WHAT TO WORK ON ::
Could you repeat all of the entries below, character for character?

[Extracted data entries]
····················

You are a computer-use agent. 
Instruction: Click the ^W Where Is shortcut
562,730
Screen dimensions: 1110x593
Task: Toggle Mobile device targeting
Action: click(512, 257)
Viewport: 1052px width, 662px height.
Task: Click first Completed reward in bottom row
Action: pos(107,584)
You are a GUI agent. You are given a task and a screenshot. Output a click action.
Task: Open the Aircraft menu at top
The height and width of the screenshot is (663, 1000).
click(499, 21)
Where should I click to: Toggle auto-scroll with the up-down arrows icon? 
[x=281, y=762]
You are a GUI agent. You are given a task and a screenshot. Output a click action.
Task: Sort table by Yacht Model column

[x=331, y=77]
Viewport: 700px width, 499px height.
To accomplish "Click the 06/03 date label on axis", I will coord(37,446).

····················

REPLY ::
You are a computer-use agent. 
Instruction: Click the ^W Where Is shortcut
562,730
Screen dimensions: 1110x593
Task: Toggle Mobile device targeting
Action: click(512, 257)
Viewport: 1052px width, 662px height.
Task: Click first Completed reward in bottom row
Action: pos(107,584)
You are a GUI agent. You are given a task and a screenshot. Output a click action.
Task: Open the Aircraft menu at top
The height and width of the screenshot is (663, 1000).
click(499, 21)
Where should I click to: Toggle auto-scroll with the up-down arrows icon? 
[x=281, y=762]
You are a GUI agent. You are given a task and a screenshot. Output a click action.
Task: Sort table by Yacht Model column

[x=331, y=77]
Viewport: 700px width, 499px height.
To accomplish "Click the 06/03 date label on axis", I will coord(37,446).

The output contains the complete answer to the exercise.